Empirical results show the synthesized grammar significantly increases fuzzer coverage (up to six times) compared to baselines, demonstrating utility for fuzzing, reverse engineering, and input whitelisting.

Synthesizing Program Input Grammars: A Detailed Overview

This paper presents an innovative approach to synthesizing context-free grammars that encode the language of valid program inputs. The approach is based on a novel algorithm that leverages a set of input examples alongside blackbox access to the program. The proposed algorithm aims to overcome significant limitations inherent in existing grammar inference algorithms, which tend to either severely overgeneralize or suffer from prohibitively slow performance.

Summary of the Paper

The primary contribution of the paper is a practical algorithm designed to synthesize context-free grammars from program inputs. The algorithm constructs a grammar by first transforming a given set of seed inputs into a series of increasingly general languages. The algorithm utilizes a membership oracle to ensure that these generated languages remain precision-preserving. In essence, the approach addresses the challenge of synthesizing inputs that are both sufficiently general and precise within a blackbox setting.

Methodology

The algorithm proceeds through two distinct phases:

Regular Expression Synthesis: The first phase transforms the seed input into a regular expression that encodes repetitive and alternative constructs. This transformation leverages a meta-grammar approach that systematically applies generalization steps anchored to the presence of repetitions and alternations in the example inputs.
Recursive Property Induction: In the second phase, the algorithm elevates the synthesized regular expression to a context-free grammar by identifying and merging nonterminals that correspond to repeated subexpressions. This merging process effectively captures recursive structures often present in program input languages like XML or programming language syntax.
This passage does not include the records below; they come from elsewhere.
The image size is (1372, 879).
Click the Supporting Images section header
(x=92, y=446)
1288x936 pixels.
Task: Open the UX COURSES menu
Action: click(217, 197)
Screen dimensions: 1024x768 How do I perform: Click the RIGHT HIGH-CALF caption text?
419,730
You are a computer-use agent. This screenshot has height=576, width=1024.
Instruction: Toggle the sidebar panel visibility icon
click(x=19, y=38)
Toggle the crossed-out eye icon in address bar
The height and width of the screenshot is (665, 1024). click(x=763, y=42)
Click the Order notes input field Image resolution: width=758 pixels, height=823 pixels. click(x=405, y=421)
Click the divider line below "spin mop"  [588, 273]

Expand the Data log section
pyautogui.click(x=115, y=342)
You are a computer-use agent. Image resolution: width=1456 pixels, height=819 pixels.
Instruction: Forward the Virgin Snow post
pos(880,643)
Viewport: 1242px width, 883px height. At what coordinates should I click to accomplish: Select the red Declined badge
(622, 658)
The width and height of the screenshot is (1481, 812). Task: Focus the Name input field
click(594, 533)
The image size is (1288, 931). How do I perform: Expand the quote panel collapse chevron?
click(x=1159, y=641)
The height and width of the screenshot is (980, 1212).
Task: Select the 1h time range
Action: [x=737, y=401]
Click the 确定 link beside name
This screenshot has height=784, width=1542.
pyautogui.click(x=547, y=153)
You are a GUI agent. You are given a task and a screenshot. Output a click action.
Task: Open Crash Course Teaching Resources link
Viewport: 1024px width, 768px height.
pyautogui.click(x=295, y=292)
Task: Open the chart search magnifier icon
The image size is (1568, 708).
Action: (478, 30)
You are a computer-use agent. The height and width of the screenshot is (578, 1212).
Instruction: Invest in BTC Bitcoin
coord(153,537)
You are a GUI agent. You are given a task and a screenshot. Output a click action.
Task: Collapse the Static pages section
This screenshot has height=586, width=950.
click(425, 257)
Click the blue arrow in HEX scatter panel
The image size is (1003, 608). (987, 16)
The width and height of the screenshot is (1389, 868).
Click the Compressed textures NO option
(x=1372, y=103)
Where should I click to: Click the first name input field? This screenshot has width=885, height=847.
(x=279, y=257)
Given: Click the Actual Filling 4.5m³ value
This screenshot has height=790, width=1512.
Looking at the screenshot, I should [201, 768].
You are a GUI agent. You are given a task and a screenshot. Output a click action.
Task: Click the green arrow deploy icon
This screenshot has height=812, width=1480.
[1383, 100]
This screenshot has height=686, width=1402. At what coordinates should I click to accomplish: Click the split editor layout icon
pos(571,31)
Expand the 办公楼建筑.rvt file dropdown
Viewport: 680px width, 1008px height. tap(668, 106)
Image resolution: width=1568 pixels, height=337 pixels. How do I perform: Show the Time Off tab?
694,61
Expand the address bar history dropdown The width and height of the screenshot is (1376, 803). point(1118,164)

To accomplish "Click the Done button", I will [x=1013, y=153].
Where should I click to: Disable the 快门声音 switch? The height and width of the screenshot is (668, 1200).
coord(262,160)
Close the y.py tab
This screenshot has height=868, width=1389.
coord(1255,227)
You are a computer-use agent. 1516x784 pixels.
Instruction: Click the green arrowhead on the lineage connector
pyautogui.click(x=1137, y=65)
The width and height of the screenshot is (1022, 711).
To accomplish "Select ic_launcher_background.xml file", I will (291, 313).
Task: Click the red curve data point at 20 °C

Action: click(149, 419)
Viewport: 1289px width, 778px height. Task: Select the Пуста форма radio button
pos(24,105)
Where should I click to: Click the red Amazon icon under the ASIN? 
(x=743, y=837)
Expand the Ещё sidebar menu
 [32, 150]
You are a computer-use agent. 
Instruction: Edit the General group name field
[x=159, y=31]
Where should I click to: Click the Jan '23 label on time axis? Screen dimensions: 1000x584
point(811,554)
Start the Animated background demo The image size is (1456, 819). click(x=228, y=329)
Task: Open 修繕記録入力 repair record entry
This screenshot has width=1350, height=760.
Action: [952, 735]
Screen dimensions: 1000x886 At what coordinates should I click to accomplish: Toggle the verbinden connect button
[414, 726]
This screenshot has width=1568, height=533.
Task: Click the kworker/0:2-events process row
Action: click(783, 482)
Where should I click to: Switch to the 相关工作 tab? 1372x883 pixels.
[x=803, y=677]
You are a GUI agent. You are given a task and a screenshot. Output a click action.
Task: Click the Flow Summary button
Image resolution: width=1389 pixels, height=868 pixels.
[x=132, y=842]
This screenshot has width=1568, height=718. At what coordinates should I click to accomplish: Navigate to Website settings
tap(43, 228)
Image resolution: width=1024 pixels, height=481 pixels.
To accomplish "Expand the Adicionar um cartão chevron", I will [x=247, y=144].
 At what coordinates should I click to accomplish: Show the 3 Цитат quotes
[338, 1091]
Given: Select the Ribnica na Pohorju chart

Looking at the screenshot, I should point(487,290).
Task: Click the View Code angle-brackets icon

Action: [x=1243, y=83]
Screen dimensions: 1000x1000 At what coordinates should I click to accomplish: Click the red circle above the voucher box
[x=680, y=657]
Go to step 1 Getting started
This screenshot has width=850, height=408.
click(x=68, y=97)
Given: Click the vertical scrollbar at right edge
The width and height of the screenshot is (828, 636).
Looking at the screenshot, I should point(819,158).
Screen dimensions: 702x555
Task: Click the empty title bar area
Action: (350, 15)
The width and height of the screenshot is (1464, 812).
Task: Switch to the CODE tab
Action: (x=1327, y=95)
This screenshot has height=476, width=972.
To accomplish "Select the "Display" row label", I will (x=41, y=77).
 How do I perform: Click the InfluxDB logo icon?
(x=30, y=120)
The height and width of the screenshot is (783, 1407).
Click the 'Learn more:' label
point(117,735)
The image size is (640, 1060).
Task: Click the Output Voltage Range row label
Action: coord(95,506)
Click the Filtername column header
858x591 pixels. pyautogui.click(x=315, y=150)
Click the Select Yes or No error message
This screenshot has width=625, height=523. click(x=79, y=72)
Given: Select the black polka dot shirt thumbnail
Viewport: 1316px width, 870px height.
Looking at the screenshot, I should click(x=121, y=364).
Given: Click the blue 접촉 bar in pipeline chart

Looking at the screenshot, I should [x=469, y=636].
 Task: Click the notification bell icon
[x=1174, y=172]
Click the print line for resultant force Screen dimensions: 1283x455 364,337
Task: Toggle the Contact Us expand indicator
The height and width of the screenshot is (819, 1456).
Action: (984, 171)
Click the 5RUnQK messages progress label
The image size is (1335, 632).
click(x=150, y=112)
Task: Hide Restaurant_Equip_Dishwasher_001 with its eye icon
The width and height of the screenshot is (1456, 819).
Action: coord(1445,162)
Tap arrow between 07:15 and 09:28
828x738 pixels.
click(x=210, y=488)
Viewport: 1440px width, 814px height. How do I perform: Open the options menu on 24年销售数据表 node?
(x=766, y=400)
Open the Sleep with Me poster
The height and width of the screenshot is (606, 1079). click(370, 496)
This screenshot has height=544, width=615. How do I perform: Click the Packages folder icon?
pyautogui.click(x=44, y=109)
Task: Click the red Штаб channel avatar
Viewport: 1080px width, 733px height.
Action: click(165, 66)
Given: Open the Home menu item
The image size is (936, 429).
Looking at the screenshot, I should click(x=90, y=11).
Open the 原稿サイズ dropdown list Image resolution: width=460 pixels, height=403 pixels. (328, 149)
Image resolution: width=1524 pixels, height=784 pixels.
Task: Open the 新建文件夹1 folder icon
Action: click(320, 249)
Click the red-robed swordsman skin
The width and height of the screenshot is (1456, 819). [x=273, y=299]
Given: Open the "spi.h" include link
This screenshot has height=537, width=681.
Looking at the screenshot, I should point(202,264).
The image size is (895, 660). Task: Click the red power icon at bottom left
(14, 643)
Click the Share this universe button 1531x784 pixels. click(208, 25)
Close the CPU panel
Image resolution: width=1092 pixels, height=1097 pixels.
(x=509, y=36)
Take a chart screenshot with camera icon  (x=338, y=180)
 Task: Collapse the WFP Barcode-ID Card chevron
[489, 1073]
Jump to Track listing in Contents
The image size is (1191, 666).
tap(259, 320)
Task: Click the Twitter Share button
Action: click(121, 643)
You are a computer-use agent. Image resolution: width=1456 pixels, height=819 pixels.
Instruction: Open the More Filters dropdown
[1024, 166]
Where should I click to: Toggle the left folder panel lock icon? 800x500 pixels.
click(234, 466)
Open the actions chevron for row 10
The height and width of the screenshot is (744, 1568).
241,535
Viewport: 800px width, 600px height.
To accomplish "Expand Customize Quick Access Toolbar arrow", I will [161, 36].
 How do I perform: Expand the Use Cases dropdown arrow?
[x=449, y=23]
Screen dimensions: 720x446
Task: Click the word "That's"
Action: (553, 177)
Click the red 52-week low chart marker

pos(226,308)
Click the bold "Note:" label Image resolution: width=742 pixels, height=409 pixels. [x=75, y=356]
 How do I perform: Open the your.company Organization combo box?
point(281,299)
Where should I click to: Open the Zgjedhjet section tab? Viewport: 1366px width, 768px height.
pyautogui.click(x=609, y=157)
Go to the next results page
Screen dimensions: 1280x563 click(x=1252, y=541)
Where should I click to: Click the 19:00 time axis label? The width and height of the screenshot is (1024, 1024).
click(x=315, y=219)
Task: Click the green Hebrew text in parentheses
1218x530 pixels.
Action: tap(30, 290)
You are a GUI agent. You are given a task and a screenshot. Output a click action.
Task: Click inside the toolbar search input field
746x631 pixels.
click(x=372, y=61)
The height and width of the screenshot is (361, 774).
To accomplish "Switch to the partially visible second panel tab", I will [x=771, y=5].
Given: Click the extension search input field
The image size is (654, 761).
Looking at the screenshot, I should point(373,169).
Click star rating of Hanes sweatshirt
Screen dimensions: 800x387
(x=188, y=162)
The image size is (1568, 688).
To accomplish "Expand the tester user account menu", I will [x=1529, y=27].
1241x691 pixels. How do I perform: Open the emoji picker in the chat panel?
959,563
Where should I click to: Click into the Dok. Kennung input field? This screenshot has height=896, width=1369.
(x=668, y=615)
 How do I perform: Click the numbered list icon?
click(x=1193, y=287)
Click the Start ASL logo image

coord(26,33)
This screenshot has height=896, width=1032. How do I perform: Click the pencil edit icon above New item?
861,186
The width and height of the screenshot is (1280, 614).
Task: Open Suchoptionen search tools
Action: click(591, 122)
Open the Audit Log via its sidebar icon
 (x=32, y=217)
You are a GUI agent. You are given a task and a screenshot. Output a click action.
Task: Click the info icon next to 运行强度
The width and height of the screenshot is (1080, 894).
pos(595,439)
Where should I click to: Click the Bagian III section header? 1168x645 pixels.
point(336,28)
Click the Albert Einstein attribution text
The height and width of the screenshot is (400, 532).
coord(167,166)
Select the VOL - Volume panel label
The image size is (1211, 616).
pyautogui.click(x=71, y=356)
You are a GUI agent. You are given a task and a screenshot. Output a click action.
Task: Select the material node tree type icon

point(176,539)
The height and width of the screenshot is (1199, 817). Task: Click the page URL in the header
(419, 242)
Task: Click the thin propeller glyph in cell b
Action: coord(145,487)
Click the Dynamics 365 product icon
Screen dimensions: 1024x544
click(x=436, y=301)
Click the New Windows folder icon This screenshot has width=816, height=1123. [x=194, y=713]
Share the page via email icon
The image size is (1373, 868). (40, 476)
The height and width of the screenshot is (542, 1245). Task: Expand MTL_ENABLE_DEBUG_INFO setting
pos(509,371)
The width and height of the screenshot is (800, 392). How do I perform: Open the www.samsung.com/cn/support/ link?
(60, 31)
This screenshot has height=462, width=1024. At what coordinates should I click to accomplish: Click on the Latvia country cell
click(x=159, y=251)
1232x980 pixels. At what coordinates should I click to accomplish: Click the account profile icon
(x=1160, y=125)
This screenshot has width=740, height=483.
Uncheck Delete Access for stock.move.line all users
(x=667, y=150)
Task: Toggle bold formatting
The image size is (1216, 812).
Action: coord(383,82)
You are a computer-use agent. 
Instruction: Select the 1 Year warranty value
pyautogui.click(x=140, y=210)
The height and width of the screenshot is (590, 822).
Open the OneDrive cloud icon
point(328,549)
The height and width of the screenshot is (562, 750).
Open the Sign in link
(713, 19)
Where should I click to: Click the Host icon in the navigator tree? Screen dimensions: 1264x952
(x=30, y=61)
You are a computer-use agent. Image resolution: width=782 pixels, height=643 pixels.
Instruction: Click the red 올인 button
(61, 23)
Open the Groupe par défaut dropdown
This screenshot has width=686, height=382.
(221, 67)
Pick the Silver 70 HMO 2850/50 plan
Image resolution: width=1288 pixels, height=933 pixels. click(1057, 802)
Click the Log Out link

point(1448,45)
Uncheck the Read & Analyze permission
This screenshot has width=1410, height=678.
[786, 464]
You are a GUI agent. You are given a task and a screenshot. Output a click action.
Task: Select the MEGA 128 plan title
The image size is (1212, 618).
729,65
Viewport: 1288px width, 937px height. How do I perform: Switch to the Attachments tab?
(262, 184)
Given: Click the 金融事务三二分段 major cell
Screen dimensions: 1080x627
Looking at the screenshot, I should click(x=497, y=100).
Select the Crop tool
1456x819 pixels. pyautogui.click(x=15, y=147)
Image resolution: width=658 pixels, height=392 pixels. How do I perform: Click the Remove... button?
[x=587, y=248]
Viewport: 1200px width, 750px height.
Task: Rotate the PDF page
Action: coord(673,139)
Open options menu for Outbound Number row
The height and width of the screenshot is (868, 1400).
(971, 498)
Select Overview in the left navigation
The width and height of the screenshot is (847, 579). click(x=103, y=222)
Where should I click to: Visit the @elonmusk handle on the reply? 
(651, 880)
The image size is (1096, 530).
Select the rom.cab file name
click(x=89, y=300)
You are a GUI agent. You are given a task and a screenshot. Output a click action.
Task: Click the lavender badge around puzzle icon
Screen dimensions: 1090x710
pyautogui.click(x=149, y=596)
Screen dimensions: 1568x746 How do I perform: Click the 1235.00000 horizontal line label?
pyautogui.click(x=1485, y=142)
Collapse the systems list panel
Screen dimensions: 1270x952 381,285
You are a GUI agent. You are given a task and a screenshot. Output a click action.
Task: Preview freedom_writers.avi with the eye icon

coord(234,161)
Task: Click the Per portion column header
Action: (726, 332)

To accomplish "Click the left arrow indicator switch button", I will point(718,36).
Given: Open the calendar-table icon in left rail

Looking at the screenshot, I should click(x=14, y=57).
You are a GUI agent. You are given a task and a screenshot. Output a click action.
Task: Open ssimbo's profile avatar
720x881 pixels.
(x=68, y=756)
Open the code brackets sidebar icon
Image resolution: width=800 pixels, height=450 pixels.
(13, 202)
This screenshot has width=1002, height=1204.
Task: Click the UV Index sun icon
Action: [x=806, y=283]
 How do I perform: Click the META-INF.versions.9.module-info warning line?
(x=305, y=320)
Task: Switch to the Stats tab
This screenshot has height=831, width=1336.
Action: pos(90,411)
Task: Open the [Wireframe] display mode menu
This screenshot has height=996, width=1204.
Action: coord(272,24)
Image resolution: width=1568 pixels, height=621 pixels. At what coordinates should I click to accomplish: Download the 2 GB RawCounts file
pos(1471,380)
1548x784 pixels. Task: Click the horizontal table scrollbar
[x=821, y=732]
The paper also details intricate procedures for constructing candidates in each generalization step and crafting checks to verify precision-preserving qualities of those candidates. By ensuring that only the first precision-preserving candidate is selected from a ranked list, the algorithm efficiently navigates the search space.

Results

Empirical evaluations show that the algorithm substantially increases the incremental coverage of valid inputs when applied to fuzz testing scenarios. Compared to two baseline fuzzers, the synthesized grammar markedly improves line coverage using valid inputs by up to six times. This demonstrates the algorithm’s effectiveness for generating precise program inputs that uncover deeper paths of execution.

Implications and Future Directions

The practical implications of this research span several domains:

Fuzz Testing: The synthesized input grammars can significantly enhance fuzz testing routines for programs requiring structured inputs, thus facilitating more comprehensive bug discovery.
Input Format Reverse Engineering: By automatically producing grammars, analysts can reverse engineer undocumented input specifications, potentially revealing security vulnerabilities.
Whitelisting Inputs: The approach could serve as a foundation for input whitelisting mechanisms, alleviating risks associated with certain exploits.

The paper further speculates that the algorithm could be extended to learn larger classes of grammars, potentially incorporating elements from Bayesian learning frameworks to refine the precision and recall of synthesized languages. These developments may represent promising directions for future research, particularly in enhancing the adaptability and scalability of the approach to more complex program input languages.

In summary, the algorithm provides a robust framework for synthesizing program input grammars and stands out due to its active learning strategy and ability to synthesize recursive, non-regular language constructs. Its application in various practical settings underscores its potency and potential for further advancement in automatic grammar synthesis for programs.